Many people don’t think that they need help for their depression or they don’t even know that there are free to low cost mental health services on campus. The truth is that over 30% of college students felt “so depressed that it was difficult to function” according to the American College Health Association–National College Health Assessment, a nationwide survey of students at 2-4 year colleges. This shows how many college students have or are currently suffering from depression.


Studies also suggest that students with depression are more likely to smoke. Abusing alcohol and having depression can affect your academics in a negative way. Luckily, depression is treatable with antidepressants or psychotherapy. A doctor or mental health care provider can help you find the treatment that’s right for you. You or someone you know may be suffering from depression if you feel: loss of energy, loss or interests in activities you used to enjoy, problems remembering or concentrating, loss or appetite or eating too much, problems falling asleep, staying asleep or sleeping too much. Don’t let depression get too out of hand and take control of your life. Don’t be afraid to get help you will feel so much better if you do.

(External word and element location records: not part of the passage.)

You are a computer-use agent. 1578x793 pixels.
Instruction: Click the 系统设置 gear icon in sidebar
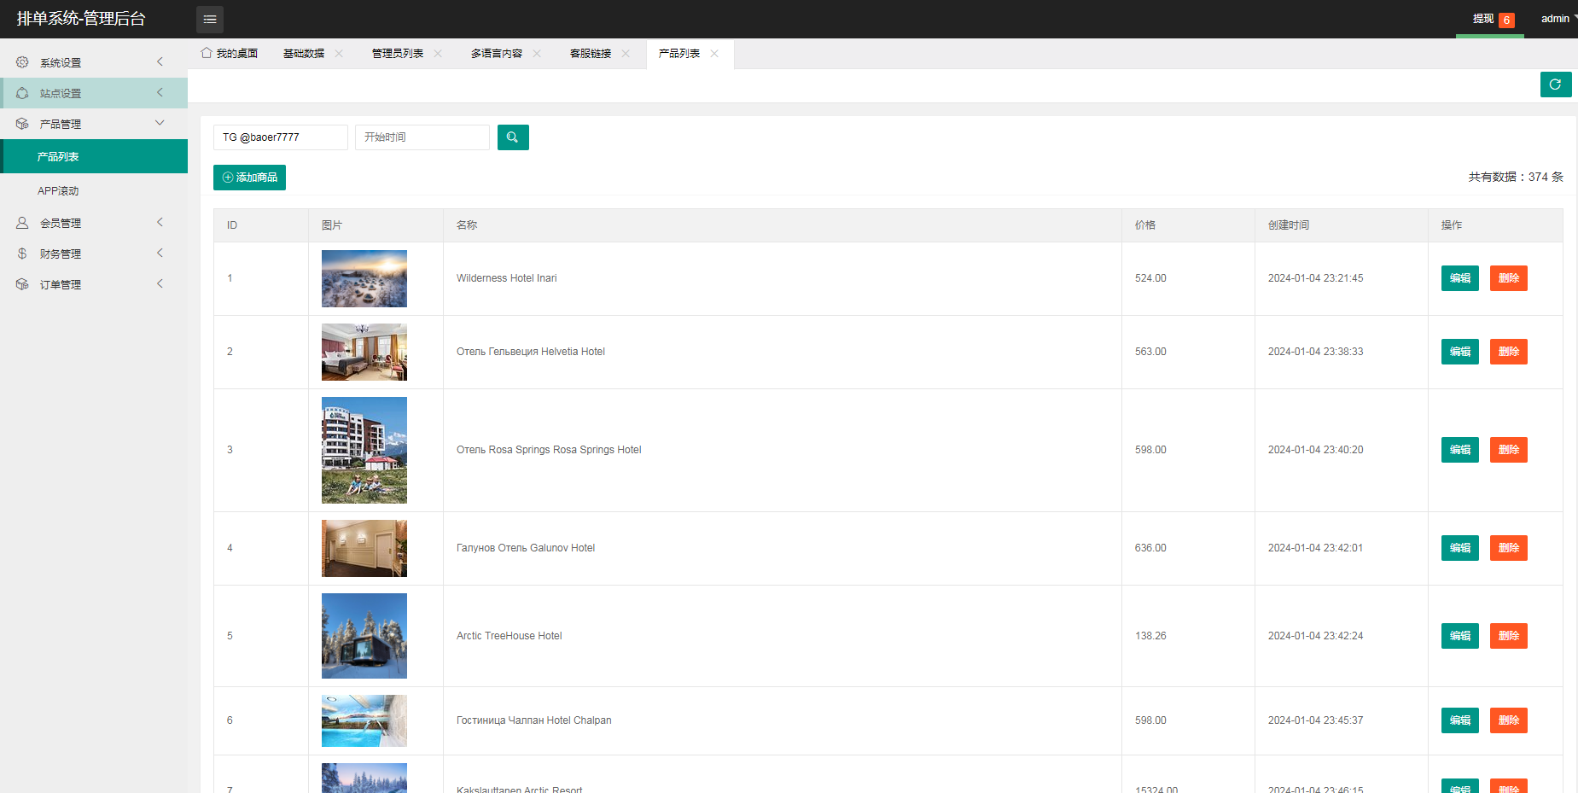point(22,62)
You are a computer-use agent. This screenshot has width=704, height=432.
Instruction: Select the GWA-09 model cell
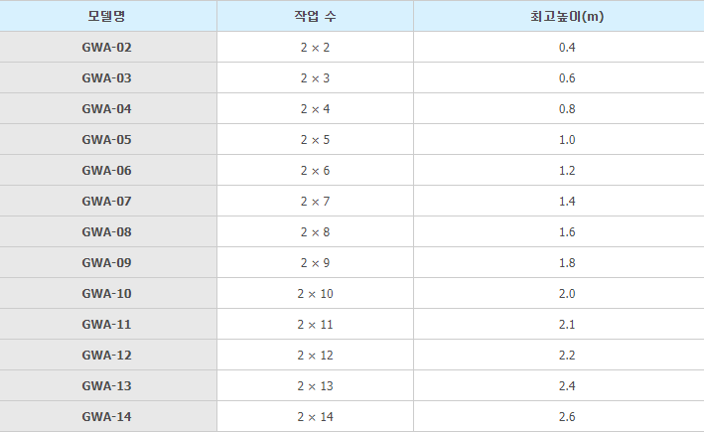tap(106, 263)
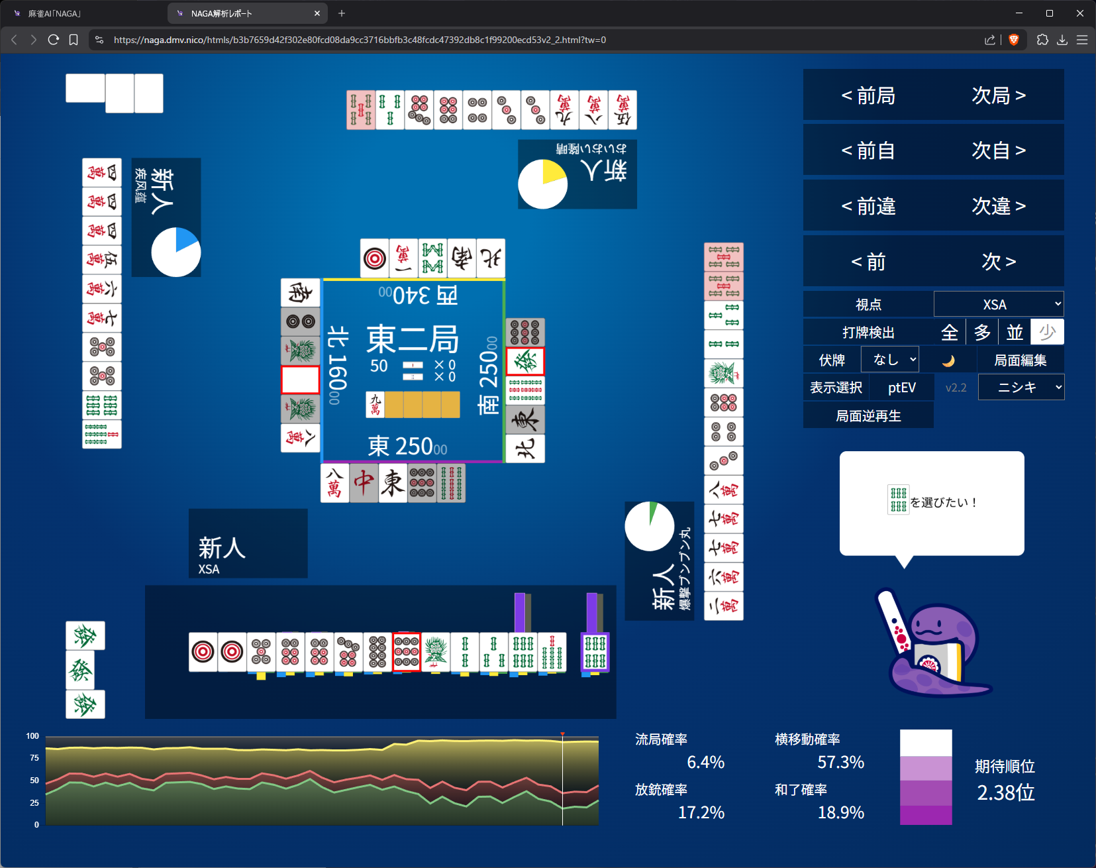The image size is (1096, 868).
Task: Click the browser reload icon
Action: [x=54, y=40]
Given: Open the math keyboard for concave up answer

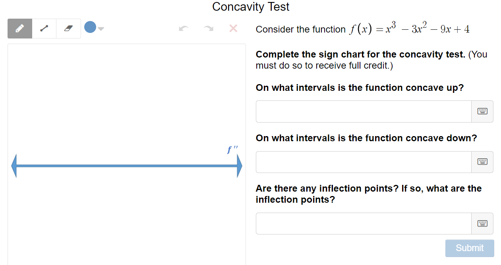Looking at the screenshot, I should pos(482,111).
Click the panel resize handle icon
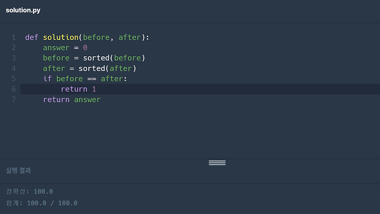This screenshot has width=380, height=214. pos(217,163)
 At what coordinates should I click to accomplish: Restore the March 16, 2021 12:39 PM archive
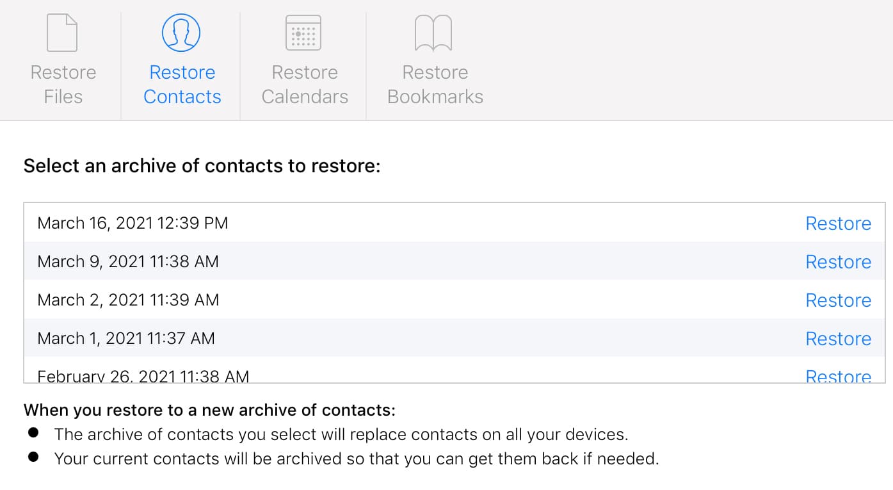pos(838,224)
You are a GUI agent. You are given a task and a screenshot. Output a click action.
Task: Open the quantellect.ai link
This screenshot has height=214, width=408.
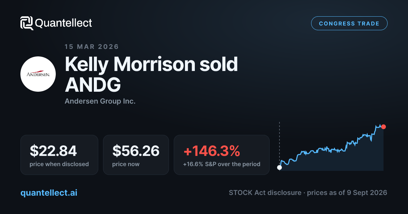coord(49,193)
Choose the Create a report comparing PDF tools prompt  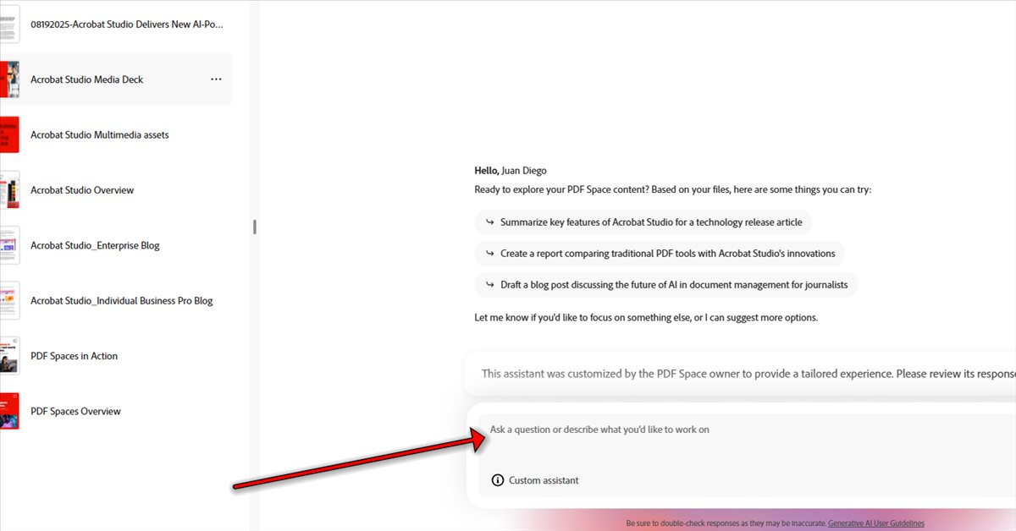point(667,254)
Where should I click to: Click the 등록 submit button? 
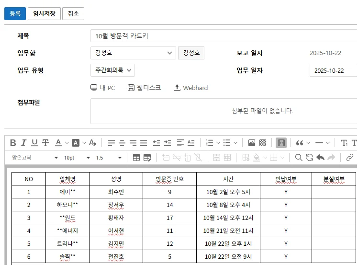click(x=15, y=14)
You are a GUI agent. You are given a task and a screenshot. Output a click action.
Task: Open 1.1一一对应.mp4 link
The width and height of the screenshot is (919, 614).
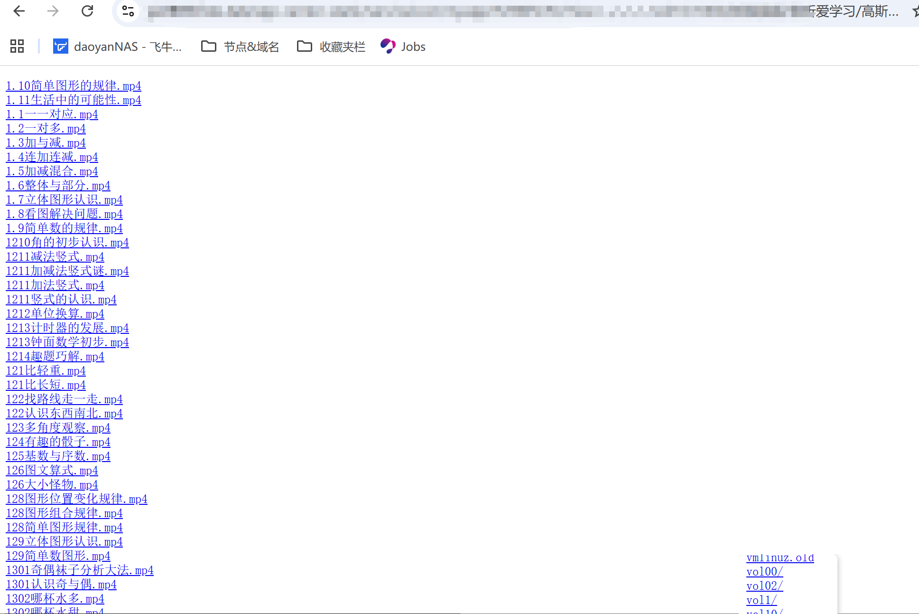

Use the facilities you can find in McDaniel Campus’s Wellness Center. Call the Wellness Center at 410-857-2243.

4 Comments on "Depression in College"

  1. Rachel, I was just like you and I’ve also been better after talking to friends about my problems. This is a problem that numerous college students go through where some end up committing suicide. I hope your article helps someone who is currently going through depression.

  2. Great article, Rachel. It’s a shame that the Wellness Center does NOT, in fact, provide long-term therapy for students, and upon diagnosing some of my closest friends with severe depression, they immediately told them that they couldn’t help them, and showed them the door– leaving me and other friends to help them struggle through the challenges that they face– EVERY DAY. McDaniel needs to get it together and realize that this is a much greater problem than anyone in the Wellness Center realizes, and that we as students need more than just an “Everything will be OK. We promise. Now get out.”

  3. Wonderful article. I am so glad you spoke up about your experience and I hope this helps others reach out for support. Being a clinical social worker and having a private practice helping lots of college students, I know how depression affects people and early diagnosis and treatment is vital to becoming healthy, again. Thanks, again, for sharing your experience.

  4. Depression really is a problem, not only among college students but among high school students as well. I never thought I would make it to college; I thought I would be dead at fifteen. The fear that the depression would return when I came to McDaniel made for a less-than-stellar first semester this past fall. I probably could have used some help, but I didn’t know where to find it.

    It is more than upsetting that the Wellness Center doesn’t provide as much care for students as it seems it could, and additionally that mental health isn’t given as much attention on campus as other important issues, such as dating violence. More needs to be done to reduce the stigma of depression, to make students aware that they are not alone in their struggle, and to provide them with the resources they need–both short- and long-term. This article is a good start to what should be a campus-wide discussion about mental health.